View attachment 30956View attachment 30957View attachment 30958
Great shots! The only thing I would consider the next time shooting in this situation is to underexpose by -0.3-0.7. That way the highlights would not be overexposed and you could adjust the shadows in LR if you are shooting RAW.
 
I'm not really one to give a lot of critique on exposure and tech things. I go more by if I like the photo or not and if it draws me in with the composition. With that in mind, photos 2 and 3 above draw me in more. The red tailed hawk is both of these photos is doing something interesting. Photo 2 you have been spotted (or it looks like it) and the hawk is deciding if you are a threat or not. It's very close to getting ready to fly. Maybe it's looking at that vole running under the grass out in the field. Whatever, the hawk is doing something interesting and causes the viewer to pause and figure out what is going on.

Photo 3 is a great action shot. Prey in the talons and lifting off. It tells the story of survival, the world of predator and prey. It was a very good day to be a hawk and a very bad day to be a vole.

As for exposure and the like, things said above sound accurate to me. From my own experiences, bare branches against a clear blue sky don't make for a very interesting background and fringing around the edges can be distracting, but if that is where the hawk is there's not a lot you, as a photographer, can do. It shows the environment where that animal lives and sometimes that is more important to the photo than absolute clarity or a milky blurry background. Just depends on the story you're trying to tell.

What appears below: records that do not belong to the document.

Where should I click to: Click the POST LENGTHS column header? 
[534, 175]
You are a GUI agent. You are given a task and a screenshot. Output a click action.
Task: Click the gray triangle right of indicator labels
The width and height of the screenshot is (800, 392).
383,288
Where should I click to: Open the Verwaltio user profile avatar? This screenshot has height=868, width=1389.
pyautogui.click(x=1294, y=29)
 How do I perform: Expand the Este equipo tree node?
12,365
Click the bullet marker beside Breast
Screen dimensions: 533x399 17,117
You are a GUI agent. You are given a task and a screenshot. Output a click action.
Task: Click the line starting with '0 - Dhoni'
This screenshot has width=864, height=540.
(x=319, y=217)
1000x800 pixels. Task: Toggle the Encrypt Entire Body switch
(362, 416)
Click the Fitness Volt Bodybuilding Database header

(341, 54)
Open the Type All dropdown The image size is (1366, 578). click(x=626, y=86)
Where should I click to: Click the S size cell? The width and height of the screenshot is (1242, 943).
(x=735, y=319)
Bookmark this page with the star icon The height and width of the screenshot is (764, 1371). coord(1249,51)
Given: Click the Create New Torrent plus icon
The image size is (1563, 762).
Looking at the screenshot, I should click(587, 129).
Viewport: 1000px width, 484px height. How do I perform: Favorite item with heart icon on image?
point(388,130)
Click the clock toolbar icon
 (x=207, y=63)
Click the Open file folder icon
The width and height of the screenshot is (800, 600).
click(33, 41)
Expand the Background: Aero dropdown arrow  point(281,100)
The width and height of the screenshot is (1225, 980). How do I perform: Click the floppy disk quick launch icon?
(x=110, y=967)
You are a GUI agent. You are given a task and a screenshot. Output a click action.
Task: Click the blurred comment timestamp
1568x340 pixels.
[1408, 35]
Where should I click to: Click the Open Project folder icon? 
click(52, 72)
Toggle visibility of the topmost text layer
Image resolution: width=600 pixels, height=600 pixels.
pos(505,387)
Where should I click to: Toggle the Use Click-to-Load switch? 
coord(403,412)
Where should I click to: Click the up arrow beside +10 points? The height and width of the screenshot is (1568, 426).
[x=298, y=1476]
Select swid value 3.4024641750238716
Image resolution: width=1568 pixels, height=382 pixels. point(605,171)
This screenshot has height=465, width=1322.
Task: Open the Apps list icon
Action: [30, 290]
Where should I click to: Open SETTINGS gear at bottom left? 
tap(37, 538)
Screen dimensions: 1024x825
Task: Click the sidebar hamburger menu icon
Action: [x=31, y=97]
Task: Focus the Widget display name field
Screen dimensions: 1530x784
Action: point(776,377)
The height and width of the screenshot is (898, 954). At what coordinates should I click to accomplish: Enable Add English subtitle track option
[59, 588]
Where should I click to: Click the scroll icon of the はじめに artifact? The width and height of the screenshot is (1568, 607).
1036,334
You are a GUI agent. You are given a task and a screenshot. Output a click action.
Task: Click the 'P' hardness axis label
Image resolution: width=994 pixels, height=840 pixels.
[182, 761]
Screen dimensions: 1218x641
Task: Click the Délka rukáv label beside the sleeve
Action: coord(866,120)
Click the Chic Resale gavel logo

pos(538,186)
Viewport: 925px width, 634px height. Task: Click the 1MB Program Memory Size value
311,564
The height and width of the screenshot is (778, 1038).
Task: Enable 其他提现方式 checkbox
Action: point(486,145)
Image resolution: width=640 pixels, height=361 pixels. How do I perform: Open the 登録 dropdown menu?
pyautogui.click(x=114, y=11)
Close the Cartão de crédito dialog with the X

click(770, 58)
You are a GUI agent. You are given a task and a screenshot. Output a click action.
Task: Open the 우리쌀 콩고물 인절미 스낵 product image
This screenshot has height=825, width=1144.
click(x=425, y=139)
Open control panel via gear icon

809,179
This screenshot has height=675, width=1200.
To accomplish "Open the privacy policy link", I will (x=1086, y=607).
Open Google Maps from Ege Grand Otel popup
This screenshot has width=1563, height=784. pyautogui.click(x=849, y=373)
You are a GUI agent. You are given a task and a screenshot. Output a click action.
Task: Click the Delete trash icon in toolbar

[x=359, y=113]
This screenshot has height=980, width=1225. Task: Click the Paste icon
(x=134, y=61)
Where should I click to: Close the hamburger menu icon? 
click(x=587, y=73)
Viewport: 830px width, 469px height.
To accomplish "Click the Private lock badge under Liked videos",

I really like the 3rd photo. Eye contact with the hawk, the action, the story it tells, enough background to have an idea of what type of environment it likes to hunt. Exposure looks good to me, at least it is close enough that you can do a lot in post processing to make it look however you want. I can't really tell about clarity because images need to be so downsized to post on the form it's really hard to tell a lot there but it looks good.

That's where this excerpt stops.